2013-06-27, kl. 14:08
The fact that Åre Östersund Airport has been certified at the highest level for the second year in a row means among other things that the airport is completely climate-neutral in terms of carbon dioxide emissions from its own operations. The highest level of certification is also proof that Åre Östersund Airport works pro-actively with other companies at the airport to reduce their carbon dioxide emissions as well.
“We are very proud of this certification, which is confirmation of the pro-active, focused environmental work we carry out at the airport and at Swedavia,” says Susanne Norman, airport director.
Reduced energy use and more environmentally-friendly vehicles
In 2012 Åre Östersund Airport worked with a focus on reducing its energy use, introducing among other things car engine heaters that can be controlled via a mobile phone, better control of its heating and ventilation systems and a switch to LED lighting. A review of the vehicle fleet has been carried out, with a shift to more environmentally-friendly vehicles underway, while airport employees are being trained in fuel-efficient driving.

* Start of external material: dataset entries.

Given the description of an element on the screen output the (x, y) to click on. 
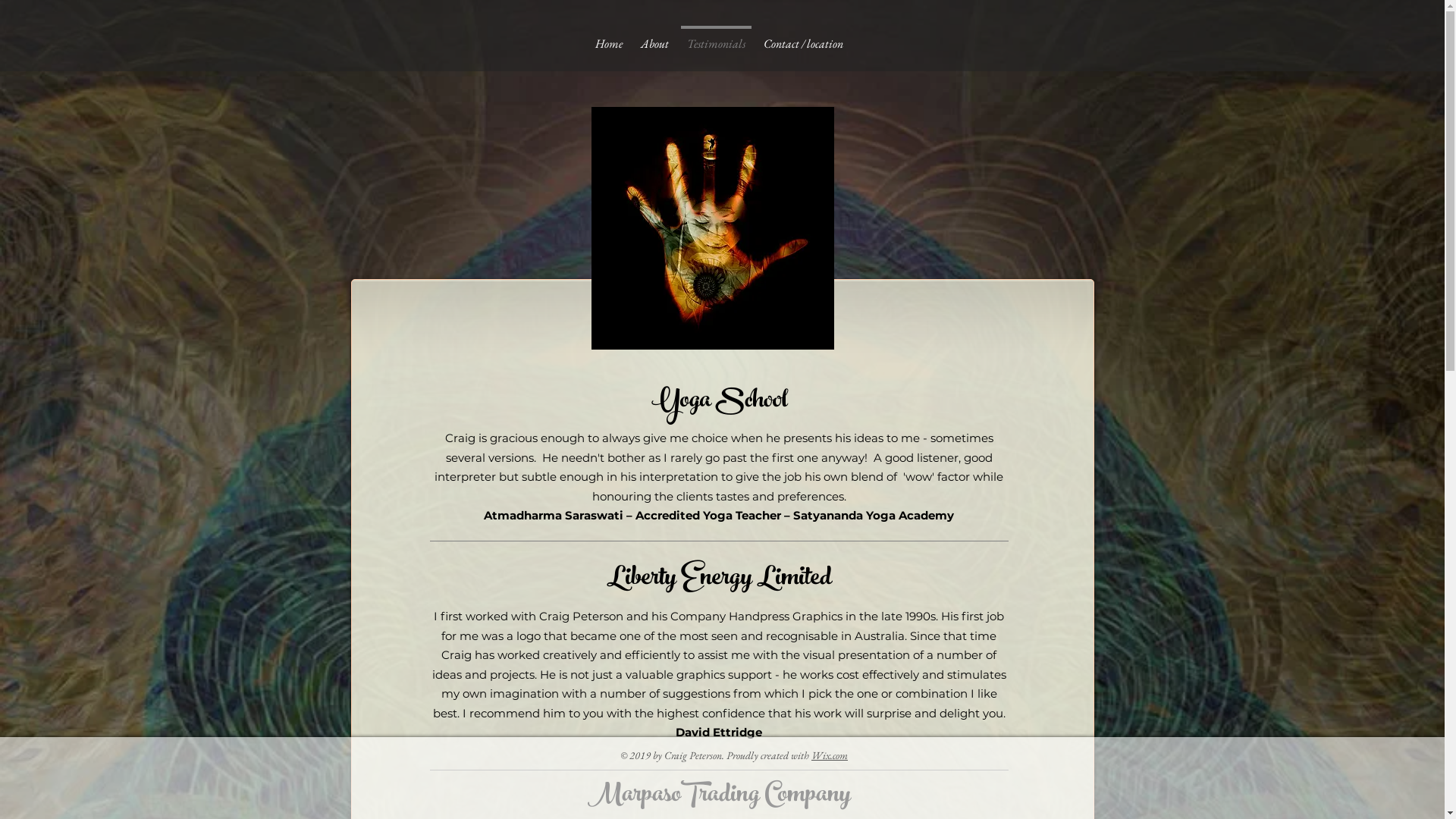
Testimonials Element type: text (715, 36)
Wix.com Element type: text (829, 755)
About Element type: text (653, 36)
Contact / location Element type: text (802, 36)
Home Element type: text (607, 36)
Given the description of an element on the screen output the (x, y) to click on. 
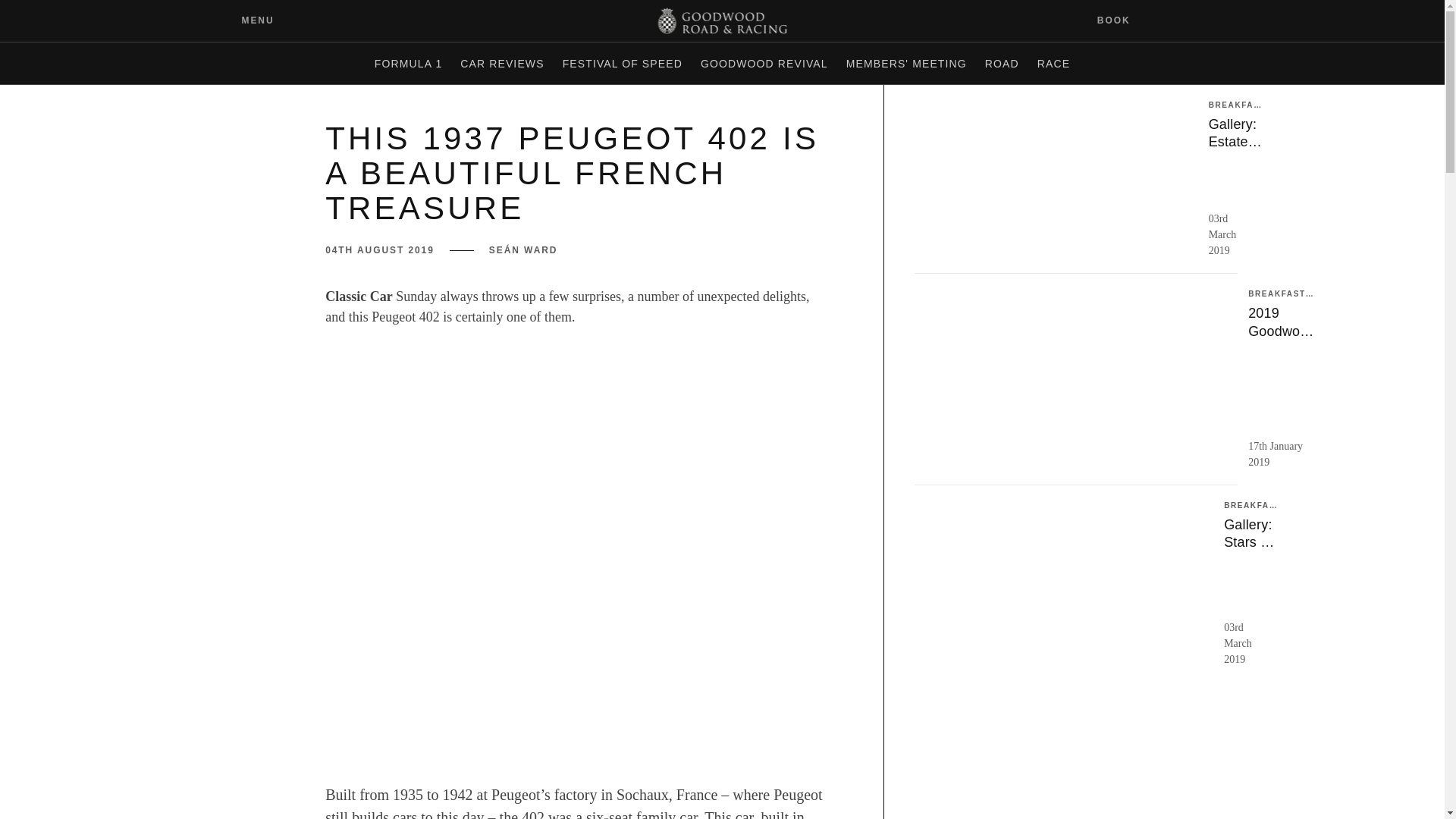
FORMULA 1 (408, 63)
BOOK (1122, 20)
MEMBERS' MEETING (906, 63)
ROAD (1001, 63)
GOODWOOD REVIVAL (764, 63)
MENU (246, 20)
FESTIVAL OF SPEED (622, 63)
RACE (1053, 63)
CAR REVIEWS (502, 63)
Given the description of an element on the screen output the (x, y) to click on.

For Swedavia and its airports, the ACA work provides a clear structure for and monitoring of their climate work, which motivates people and puts pressure on operations so that carbon dioxide emissions are continuously taken into consideration in all matters. As of last year, all ten Swedavia airports included in Sweden’s national basic infrastructure were certified at the highest level.
“This makes clear Swedavia’s role as a world leader in developing climate-smart airports,” Ms Norman adds.
Facts Airport Carbon Accreditation
Airport Carbon Accreditation certification is a European standard that measures and assesses how airports handle their carbon dioxide emissions. Certification is divided into four levels, and in order to be approved at the highest level the criteria for all the other levels must also be met. That means the airport must compile a carbon footprint report and reduce the carbon dioxide emissions that the airport can control. The work also entails engaging other companies at the airport, such as airlines, car rental companies and restaurants, in this climate work. The airport must also be climate-neutral in terms of carbon dioxide emissions from its own operations, which means that the emissions that have not yet been reduced are offset by Swedavia investing in projects that bind equivalent amounts of carbon dioxide in developing countries.
The trade organisations ACI (Airport Council International) Europe and ACI Asia-Pacific and the consulting firm WSP Environment & Energy are behind the Airport Carbon Accreditation certification programme. The programme follows the international standards of the World Resources Institute (WRI)’s Greenhouse Gas Protocol.